-- Opening Marker --

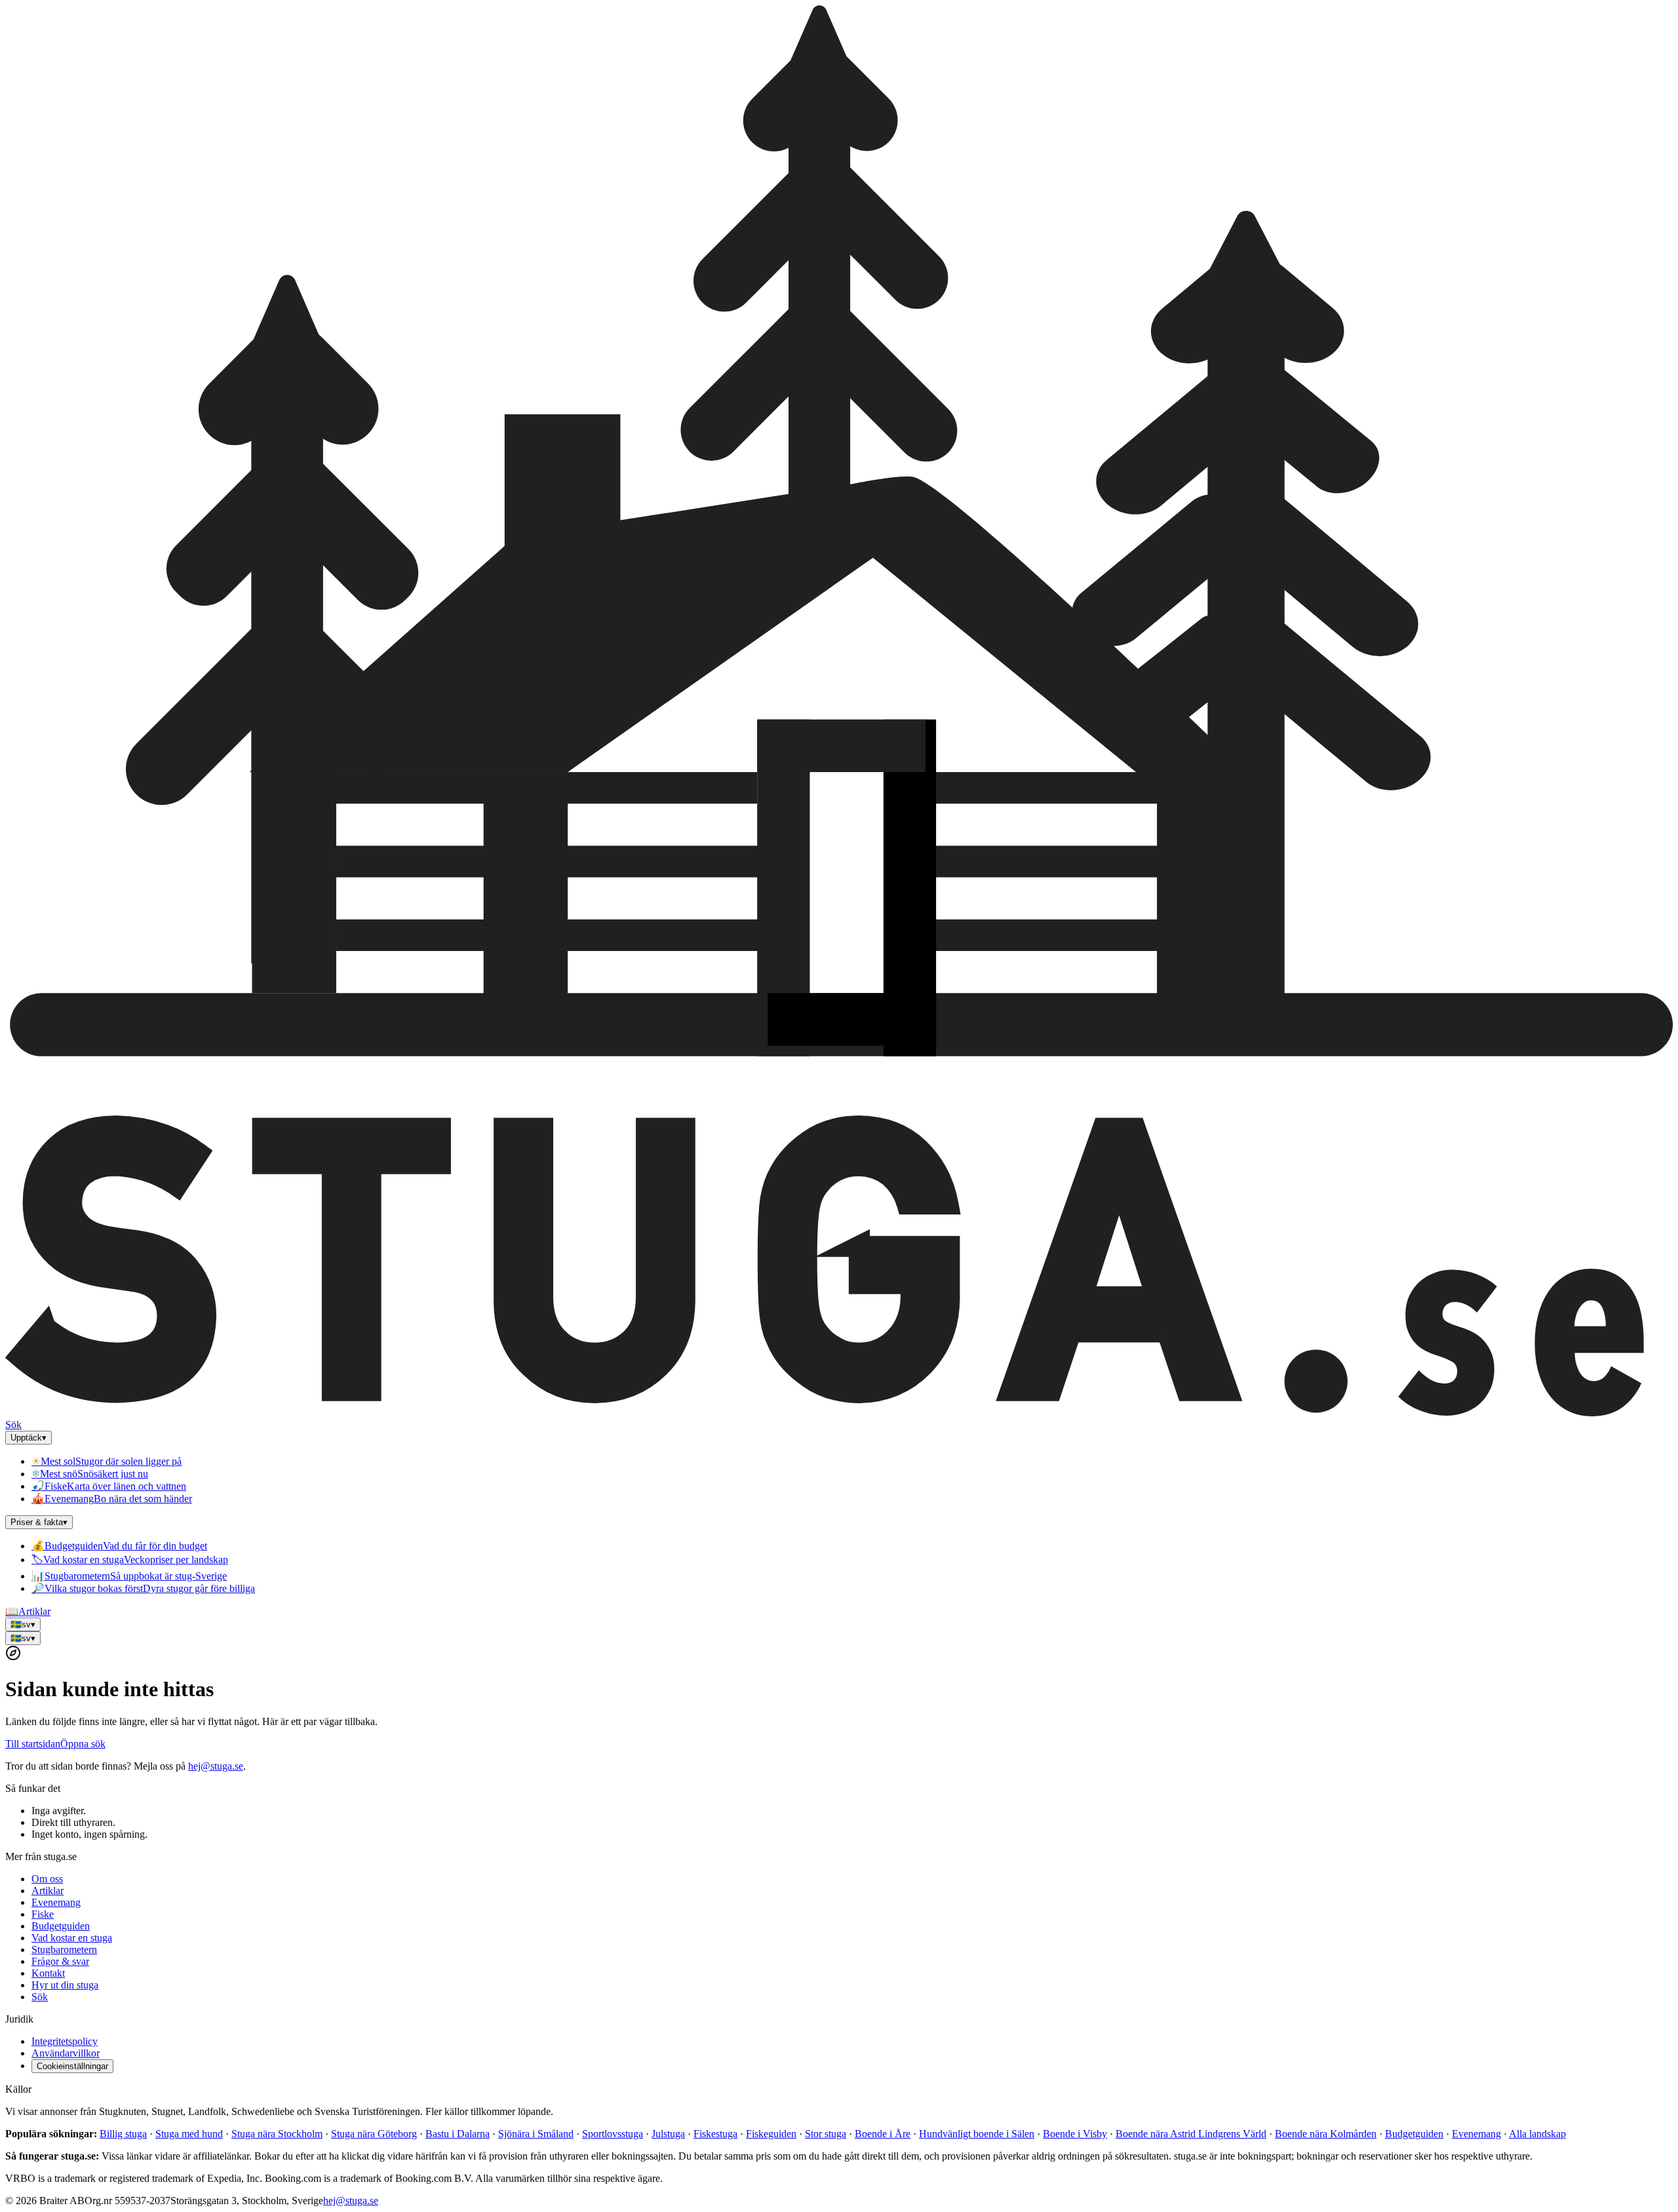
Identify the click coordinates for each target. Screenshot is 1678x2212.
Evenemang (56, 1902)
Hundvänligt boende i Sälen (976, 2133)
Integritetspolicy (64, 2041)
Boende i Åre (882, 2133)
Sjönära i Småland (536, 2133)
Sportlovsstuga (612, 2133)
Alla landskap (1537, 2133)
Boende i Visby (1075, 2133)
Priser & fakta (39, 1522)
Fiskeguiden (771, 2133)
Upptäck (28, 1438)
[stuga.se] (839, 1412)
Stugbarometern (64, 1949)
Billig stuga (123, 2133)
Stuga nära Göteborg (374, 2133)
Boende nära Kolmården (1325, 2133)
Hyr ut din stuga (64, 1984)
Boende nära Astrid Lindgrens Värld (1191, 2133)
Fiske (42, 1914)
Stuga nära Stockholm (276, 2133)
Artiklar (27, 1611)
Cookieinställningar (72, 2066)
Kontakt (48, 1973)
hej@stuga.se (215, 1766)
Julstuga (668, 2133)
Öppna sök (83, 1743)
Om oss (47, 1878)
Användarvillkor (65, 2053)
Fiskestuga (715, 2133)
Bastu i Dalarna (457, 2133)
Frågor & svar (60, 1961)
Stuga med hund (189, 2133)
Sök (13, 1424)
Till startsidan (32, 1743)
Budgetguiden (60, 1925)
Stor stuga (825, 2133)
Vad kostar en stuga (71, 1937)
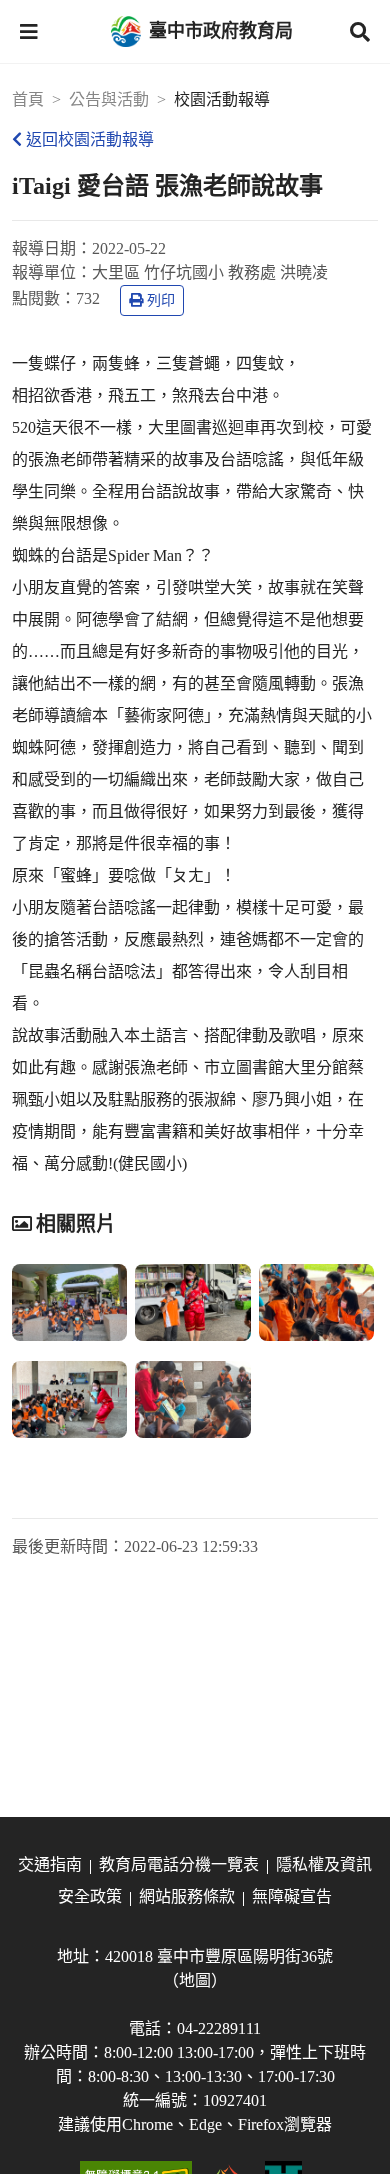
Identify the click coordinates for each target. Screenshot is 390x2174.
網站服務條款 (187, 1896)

-- Closing Marker --

[Problem to work on]
Retype, in the same exact form, the lines of the material above from the line holding "Boende nära Kolmården (1325, 2133)" through the line holding "Fiskestuga (715, 2133)".

[Result below]
Boende nära Kolmården (1325, 2133)
Hyr ut din stuga (64, 1984)
Boende nära Astrid Lindgrens Värld (1191, 2133)
Fiske (42, 1914)
Stuga nära Stockholm (276, 2133)
Artiklar (27, 1611)
Cookieinställningar (72, 2066)
Kontakt (48, 1973)
hej@stuga.se (215, 1766)
Julstuga (668, 2133)
Öppna sök (83, 1743)
Om oss (47, 1878)
Användarvillkor (65, 2053)
Fiskestuga (715, 2133)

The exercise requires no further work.